The table filled by ff_yuv2rgb_c_init_tables. Not sure if it's used
though, I haven't looked at the C code that actually does the conversion
(yet).

> 
> 
> >   * [4] X86 -ACCURATE_RND: uses MMX+MMXEXT with apparently 13bit
> >   coefficients (libswscale/yuv2rgb.c around line 800).
> > 
> > Notes:
> >   * The 4 outputs are different with [3] being ugly (ghosting/non-sharp
> >   edges).
> > 
> >   * [1] and [4] (13bit coefficient accuracy) should be the same but have
> >   slight differences.
> > 
> > Questions:
> > 
> 
> >   * What is the meaning of the ACCURATE_RND flag ?
> 
> it should enable accurate rounding
> 
> 
> >   * Does [3] use some kind of interpolation instead of duplicating
> >   chroma lines ? Its output seems inferior to the other code paths.
> 
> are you sure that is true for real images?
> its easy to end up with wrong conclusions with synthetic inputs
> unless you want to use the scaler only for such inputs.
> 
> either way line duplication is likely not optimal for real images
> iam not made of constant color blocks that are aligned to some cammeras
> 2x2 samples
> 
> 
> >   * Is [3] the output that should be taken as reference ?
> 
> id say, the reference is reality, making the output as close as a
> image of the new resolution would be if it had been taken that way
> 
> 
> >   * Should we use BITEXACT instead of ACCURATE_RND to determine the
> >   precision used ?
> 
> BITEXACT is to avoid platform differences and allow regression tests
> 
> if all else is equal it would be best if C and asm matches, and if
> C is bad then it should be improved

Here are the C, MMX and NEON outputs from a photo:
http://0x5c.me/yuv2rgb/photos

The C and NEON outputs look almost the same.
The MMX one have slightly different "colors" overall.
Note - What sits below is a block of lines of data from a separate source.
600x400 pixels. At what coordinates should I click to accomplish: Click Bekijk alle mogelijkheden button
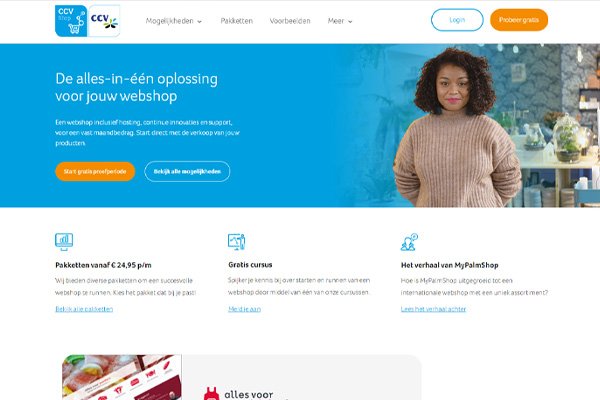[187, 171]
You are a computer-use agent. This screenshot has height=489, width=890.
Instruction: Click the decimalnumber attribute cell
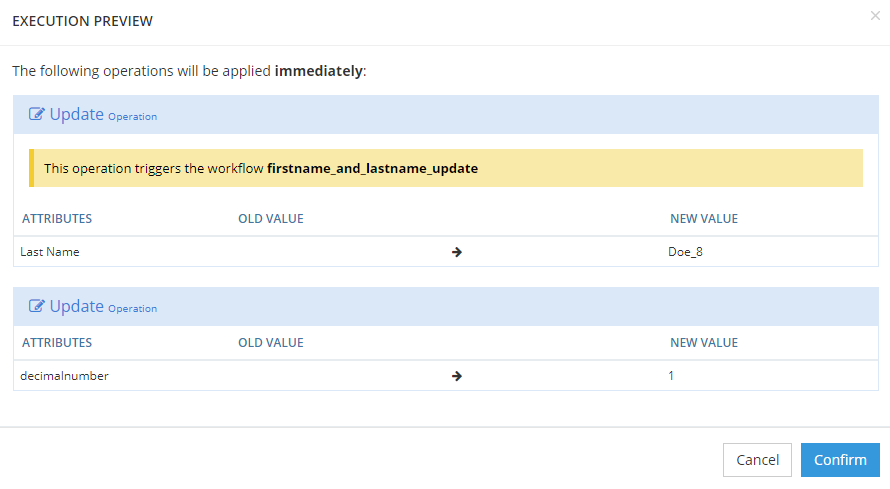pyautogui.click(x=64, y=376)
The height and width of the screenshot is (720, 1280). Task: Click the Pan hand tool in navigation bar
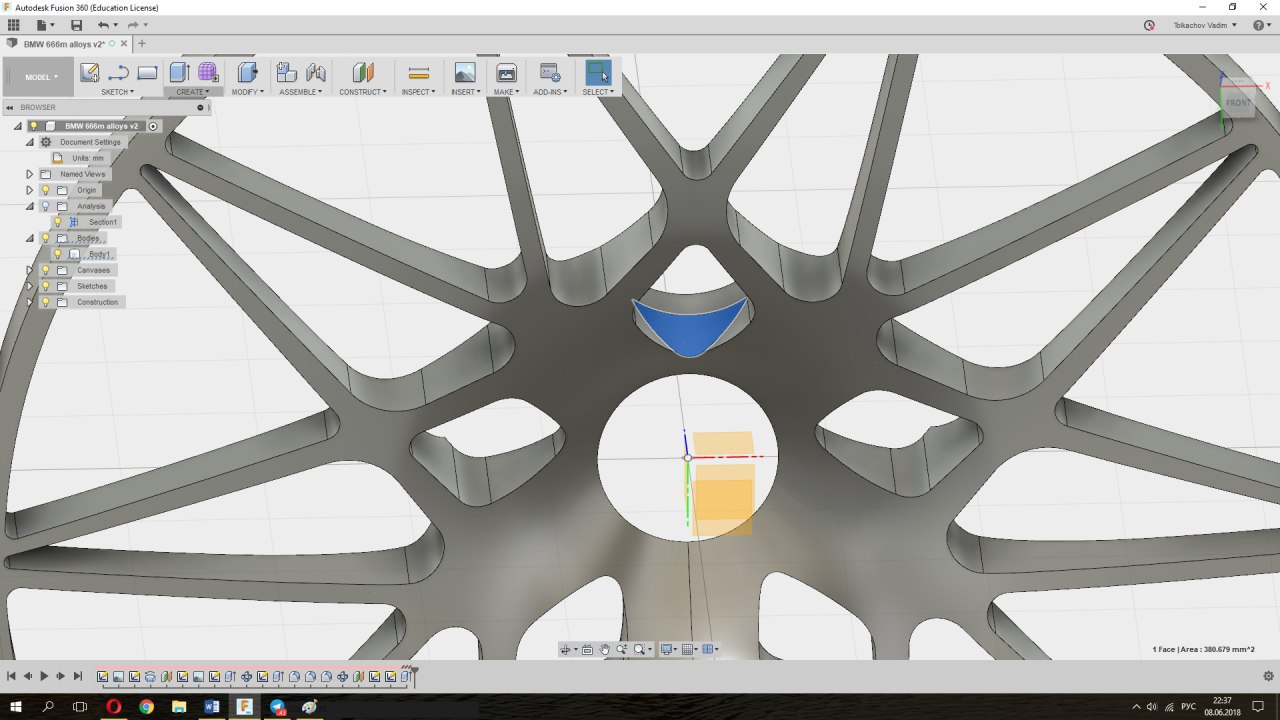pos(605,649)
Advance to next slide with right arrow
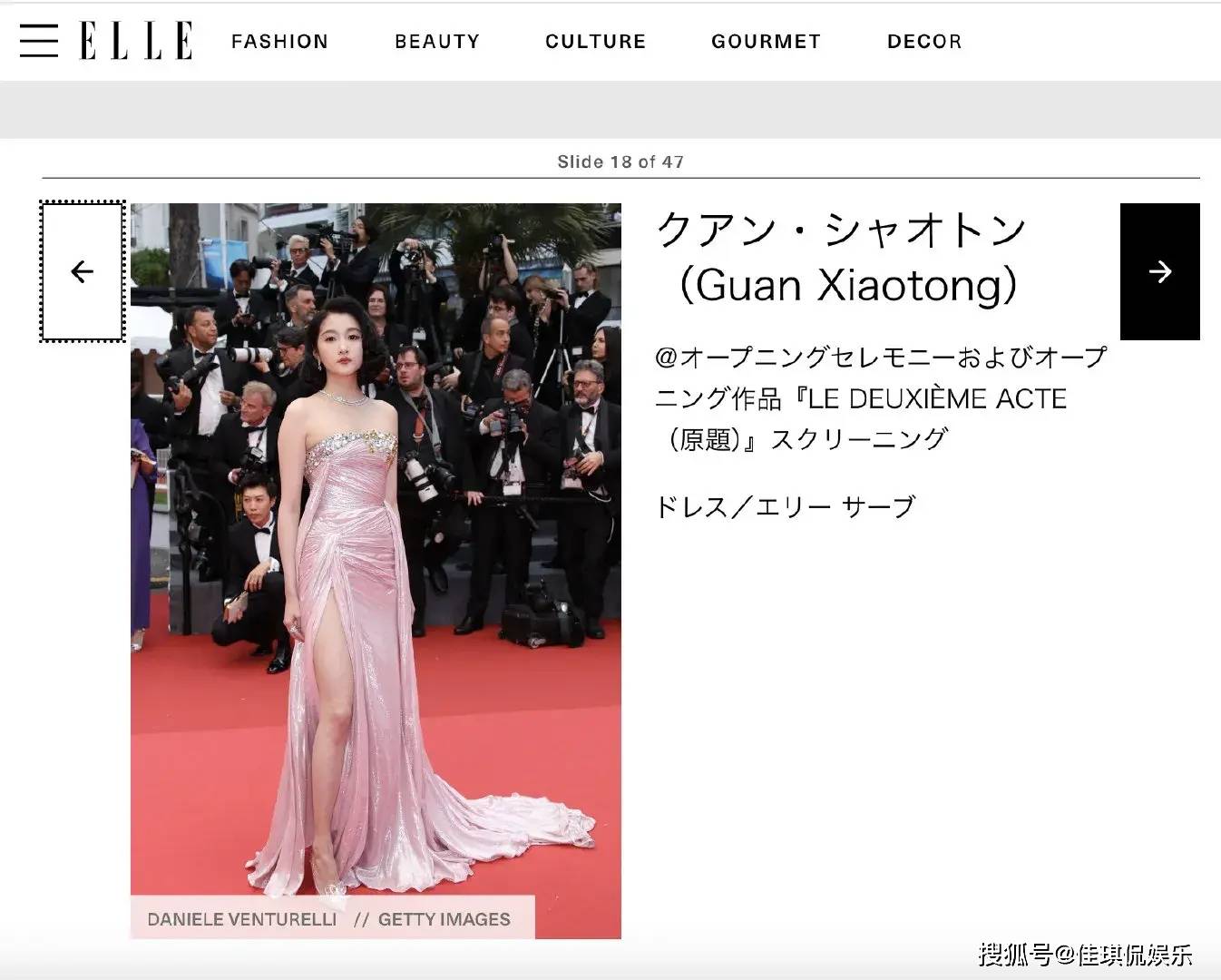Viewport: 1221px width, 980px height. [x=1160, y=271]

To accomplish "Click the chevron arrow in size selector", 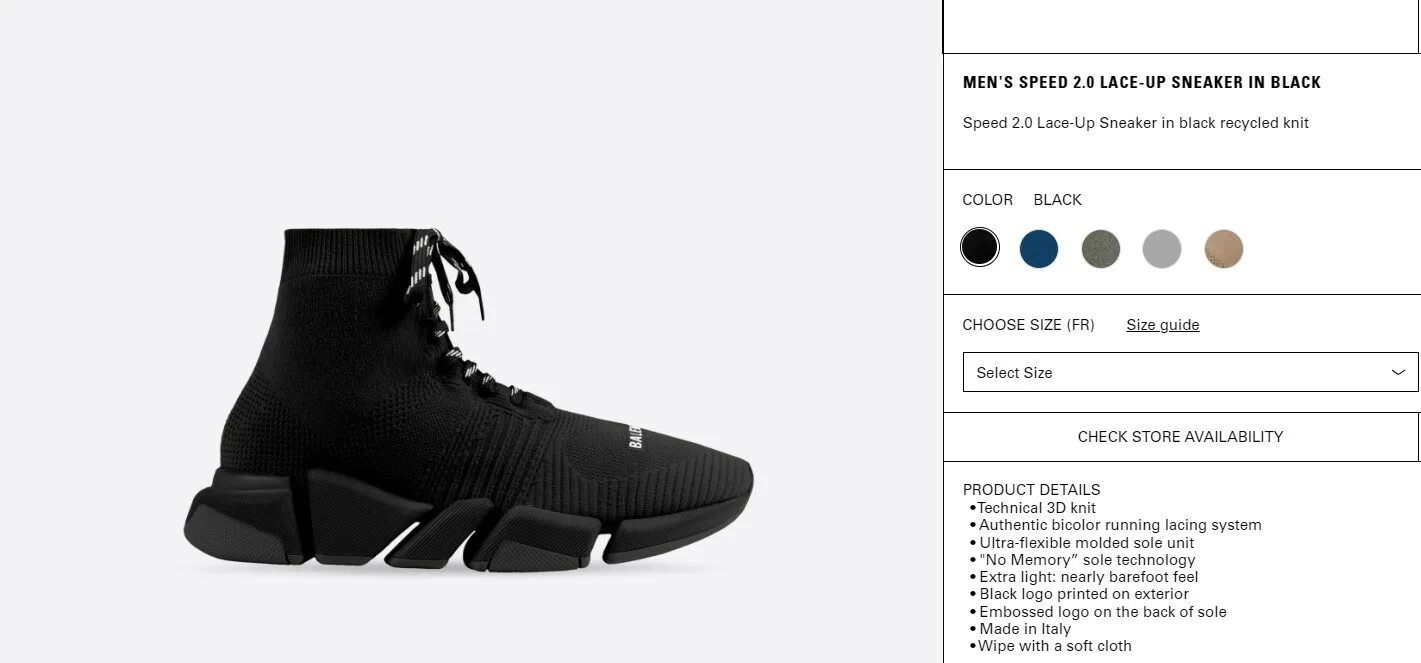I will point(1398,372).
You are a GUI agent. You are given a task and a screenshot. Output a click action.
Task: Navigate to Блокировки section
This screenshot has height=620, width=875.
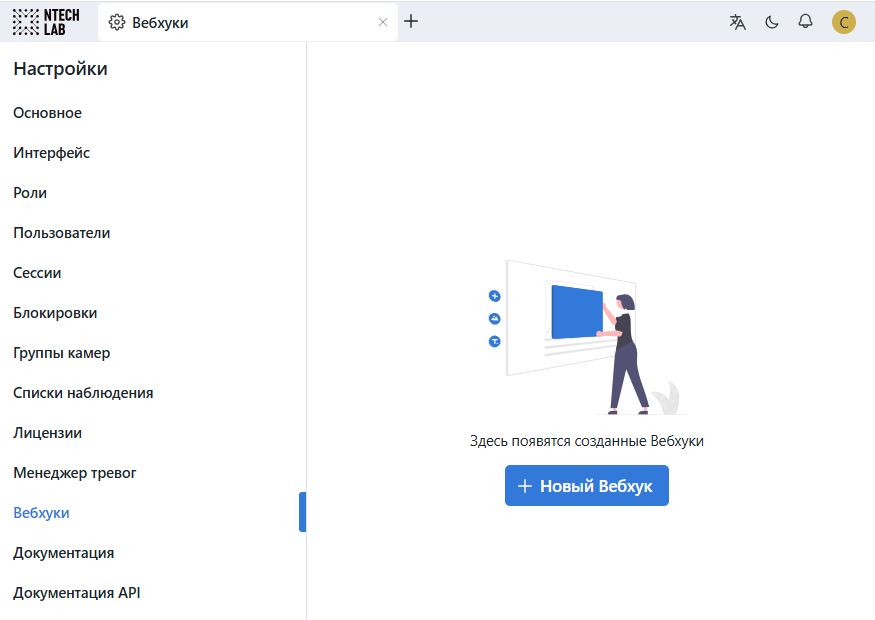(x=55, y=313)
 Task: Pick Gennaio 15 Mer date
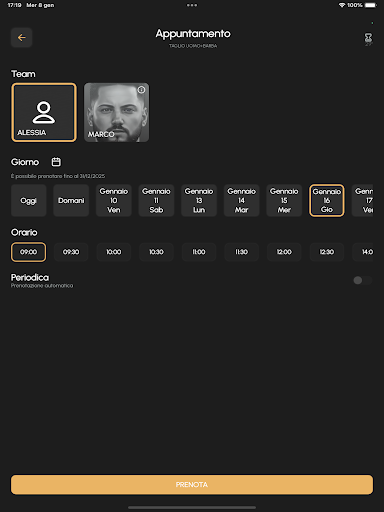284,201
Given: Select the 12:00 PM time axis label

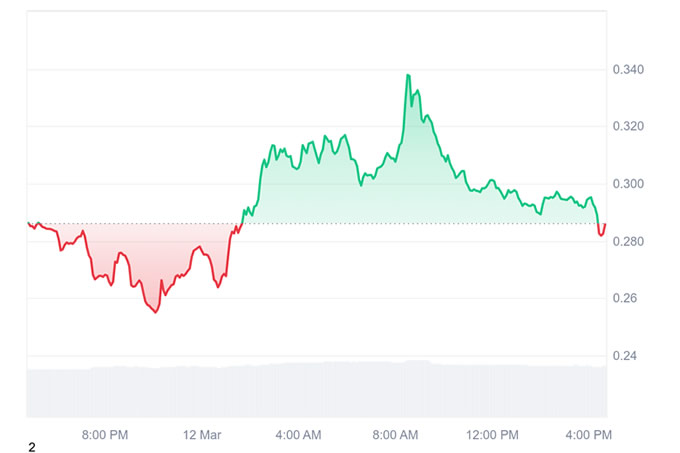Looking at the screenshot, I should (x=492, y=435).
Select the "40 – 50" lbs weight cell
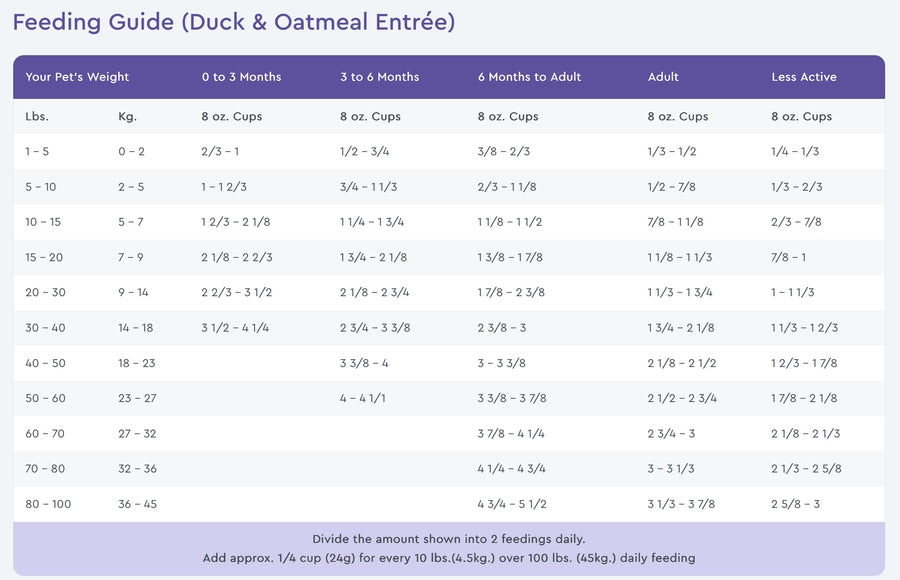The image size is (900, 580). tap(45, 363)
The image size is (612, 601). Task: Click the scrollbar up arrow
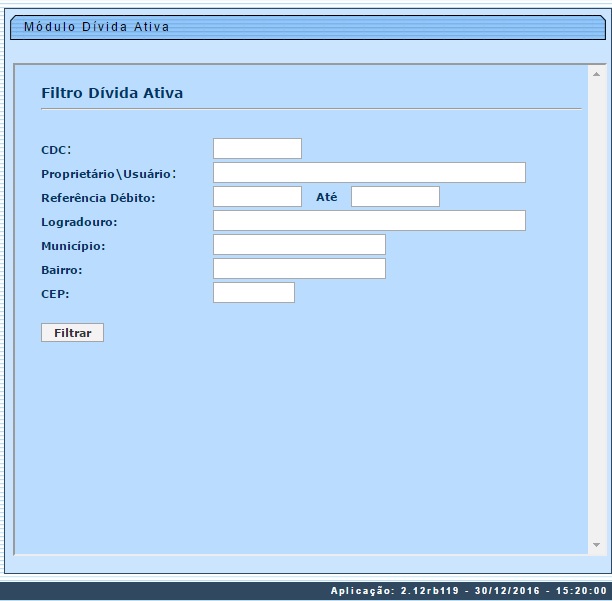pyautogui.click(x=597, y=75)
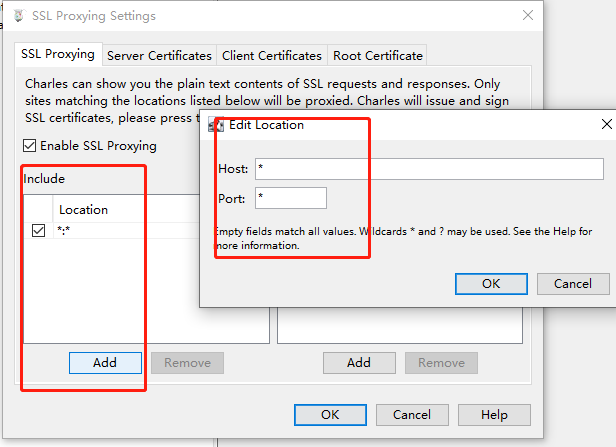This screenshot has height=447, width=616.
Task: Confirm with OK in Edit Location dialog
Action: [491, 283]
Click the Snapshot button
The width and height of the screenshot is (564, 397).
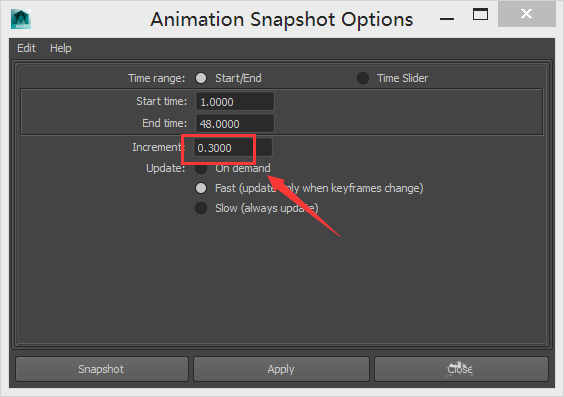click(101, 369)
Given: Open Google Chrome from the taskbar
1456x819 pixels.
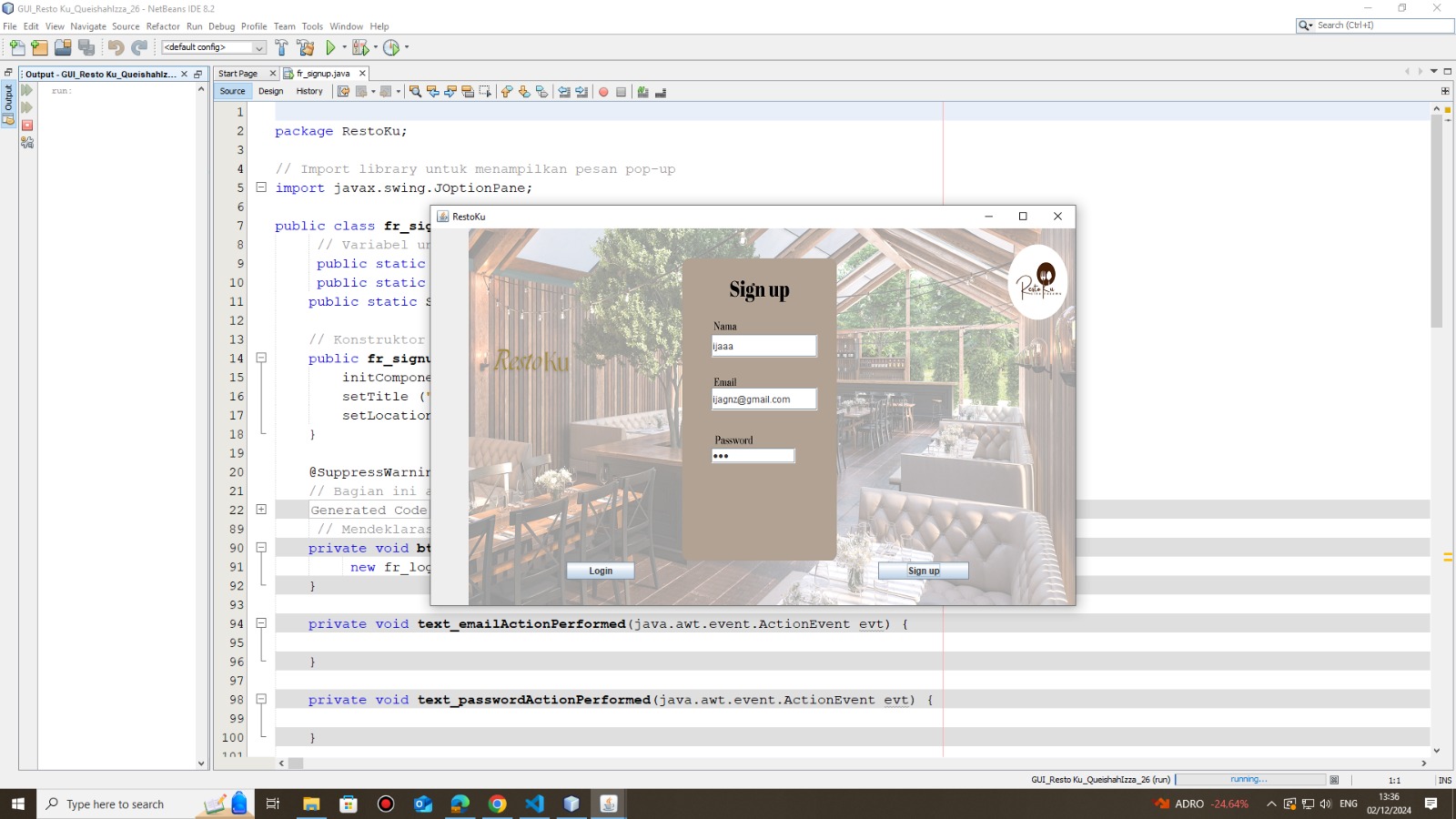Looking at the screenshot, I should (497, 804).
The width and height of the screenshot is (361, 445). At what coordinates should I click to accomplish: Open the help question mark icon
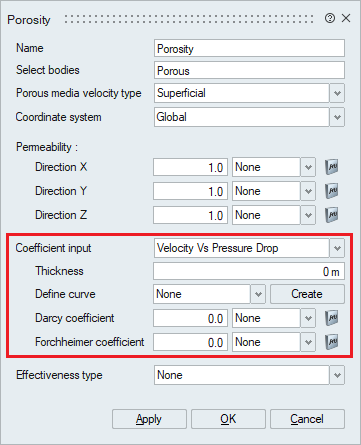pyautogui.click(x=330, y=18)

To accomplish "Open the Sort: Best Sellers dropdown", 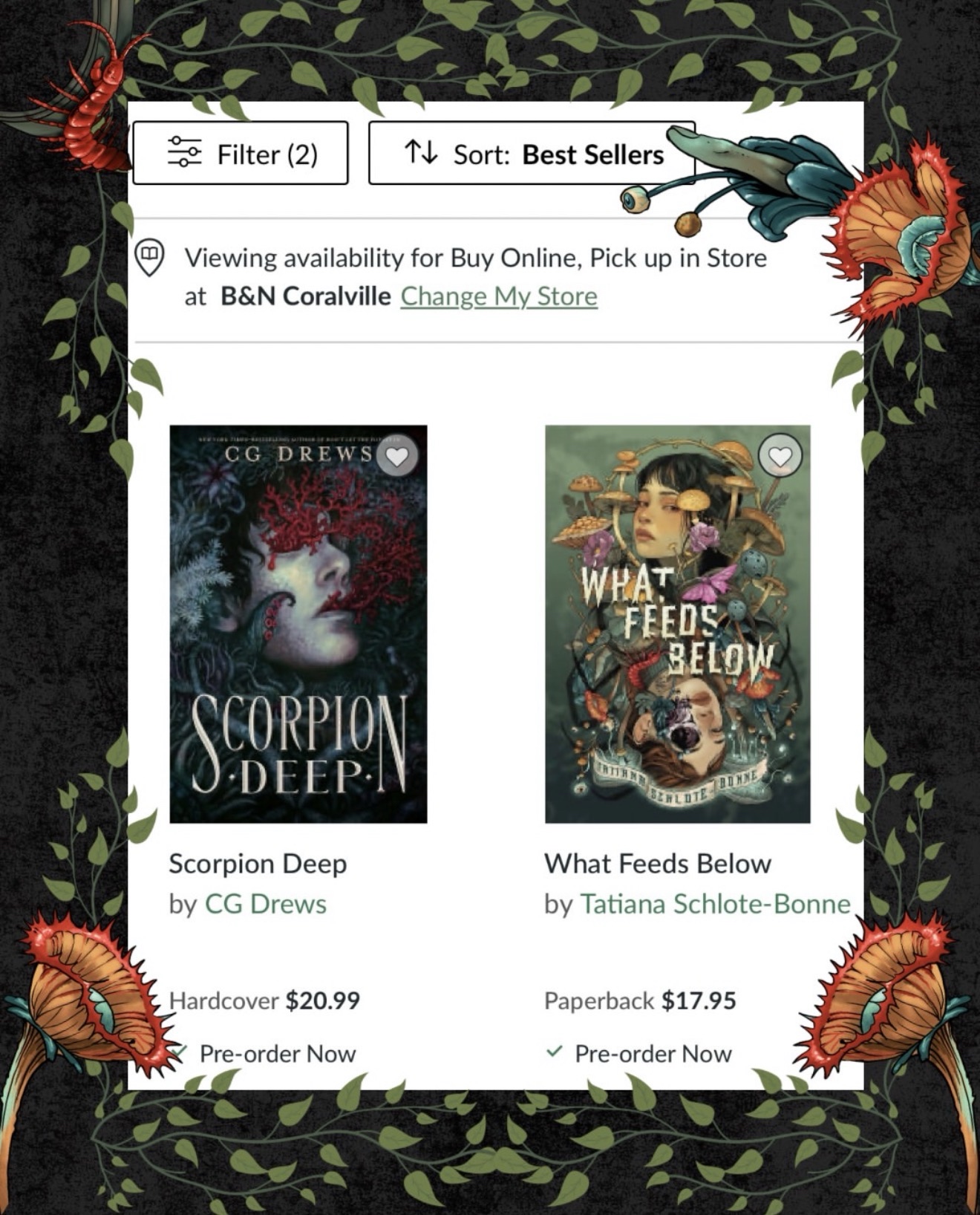I will tap(532, 153).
Since figuring out what the C code is actually doing and have the neon asm
matches its output is likely to take some time. Would you be OK if, on the
ARM platform, +ACCURATE_RND uses the C code path (so fate is not broken),
and -ACCURATE_RND uses the neon code path with a precision of 16bit (IMHO,
speed is preferred over the slight quality gain of the 32bit version on
this platform) ?

This behaviour will affect yuv420p but also nv12 and nv21 inputs.

This is a kind of a temporary (and lame) solution until I have some time
to work on it.

Matthieu
[...]